The conflict between Israel and Hezbollah of July and August is in desperate need of interpretation. Never has an Israeli war ended so ambiguously. In the interest of clearing the fog, we offer the following tally, one which may allow us to reach provisional conclusions without waiting for the results of commissions of inquiry, the state comptroller, or the next round of elections. We begin with the bad news, and then move on to the good-which, we suggest, ultimately wins out.
The bad news: 1. At the beginning of the campaign, Israeli leaders asserted, vocally and repeatedly, that the campaign would not end until all its objectives were achieved. To wit: (i) Israel would secure the release of the two kidnapped soldiers; (ii) Israel would expel Hezbollah from Lebanon (later, this promise was changed to “significantly disarm,” and then finally, to “move out of rocket range”); (iii) Israel would restore its military deterrent capability in the region, which has been substantially eroded over the last decade and more. Having roused among Israelis the conviction that the war would rightfully be Israel’s final confrontation with Hezbollah, the country’s leaders set them up for a grave disappointment: The terrorist army and its leadership were left unvanquished and none of the objectives declared so unequivocally at the beginning of the war were accomplished. The result has been a sense of having lost, of catastrophe reminiscent of the debacle of the opening days of the 1973 Yom Kippur War.
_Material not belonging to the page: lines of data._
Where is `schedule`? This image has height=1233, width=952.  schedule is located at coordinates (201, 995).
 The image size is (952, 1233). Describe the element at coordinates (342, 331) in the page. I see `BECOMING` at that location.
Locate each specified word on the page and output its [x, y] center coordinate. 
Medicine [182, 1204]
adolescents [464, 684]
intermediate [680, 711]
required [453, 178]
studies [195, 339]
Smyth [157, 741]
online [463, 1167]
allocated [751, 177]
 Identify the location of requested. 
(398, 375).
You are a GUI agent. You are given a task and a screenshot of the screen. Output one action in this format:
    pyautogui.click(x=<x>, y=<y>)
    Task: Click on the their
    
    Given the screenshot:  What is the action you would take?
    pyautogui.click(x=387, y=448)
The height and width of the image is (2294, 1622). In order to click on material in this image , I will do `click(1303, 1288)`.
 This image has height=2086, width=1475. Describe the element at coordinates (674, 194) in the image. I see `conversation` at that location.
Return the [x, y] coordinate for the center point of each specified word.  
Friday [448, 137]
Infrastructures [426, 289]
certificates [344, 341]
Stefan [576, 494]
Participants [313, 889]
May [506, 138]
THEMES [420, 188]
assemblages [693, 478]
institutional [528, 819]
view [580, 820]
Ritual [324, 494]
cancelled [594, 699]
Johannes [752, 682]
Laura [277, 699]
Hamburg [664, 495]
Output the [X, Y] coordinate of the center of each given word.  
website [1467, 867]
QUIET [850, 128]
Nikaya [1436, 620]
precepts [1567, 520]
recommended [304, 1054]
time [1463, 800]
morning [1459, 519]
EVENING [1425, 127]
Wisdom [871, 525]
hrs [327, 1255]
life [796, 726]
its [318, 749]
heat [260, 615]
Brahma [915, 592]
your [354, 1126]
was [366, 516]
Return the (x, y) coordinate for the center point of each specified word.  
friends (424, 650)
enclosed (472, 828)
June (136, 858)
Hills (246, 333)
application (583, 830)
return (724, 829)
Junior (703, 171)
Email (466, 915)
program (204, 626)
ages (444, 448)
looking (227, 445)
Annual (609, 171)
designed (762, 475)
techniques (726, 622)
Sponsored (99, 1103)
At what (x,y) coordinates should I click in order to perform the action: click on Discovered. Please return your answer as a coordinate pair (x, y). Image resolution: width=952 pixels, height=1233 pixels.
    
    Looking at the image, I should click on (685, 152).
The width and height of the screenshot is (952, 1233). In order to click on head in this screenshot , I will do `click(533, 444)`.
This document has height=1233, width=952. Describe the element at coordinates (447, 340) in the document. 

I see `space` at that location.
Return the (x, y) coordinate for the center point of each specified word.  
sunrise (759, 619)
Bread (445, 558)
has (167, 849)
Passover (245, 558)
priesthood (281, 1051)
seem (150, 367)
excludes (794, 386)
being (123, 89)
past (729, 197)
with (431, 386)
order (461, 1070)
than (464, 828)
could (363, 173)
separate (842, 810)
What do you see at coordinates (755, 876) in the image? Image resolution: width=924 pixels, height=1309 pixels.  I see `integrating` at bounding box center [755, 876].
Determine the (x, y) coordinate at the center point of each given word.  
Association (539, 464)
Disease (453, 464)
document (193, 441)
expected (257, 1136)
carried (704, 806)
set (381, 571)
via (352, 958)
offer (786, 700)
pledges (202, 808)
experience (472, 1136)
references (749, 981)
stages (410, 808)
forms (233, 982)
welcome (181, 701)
2. The much-touted UN Security Council resolution 1701 has, just weeks later, proven about as effective as previous resolutions calling for Hezbollah’s disarmament: The new, improved unifil force will be another symbolic gesture, and there is no reason to believe that the Lebanese army will either disarm the terror group or enforce an arms embargo against it. Hezbollah is rearming and regrouping as we speak. In his landmark essay in Foreign Affairs in 1999, Edward N. Luttwak noted the following about such resolutions:
Cease-fires and armistices have frequently been imposed under the aegis of the Security Council in order to halt fighting…. But a cease-fire tends to arrest war-induced exhaustion and lets belligerents reconstitute and rearm their forces. It intensifies and prolongs the struggle once the cease-fire ends-and it does usually end.
As the war progressed, Israel was depleting Hezbollah’s store of weapons and fighters at a rate significantly higher than the reverse. By bringing the war to a premature pause, it seems unlikely that a long-term good will have been achieved. If anything, the next round will be longer and more brutal because of it.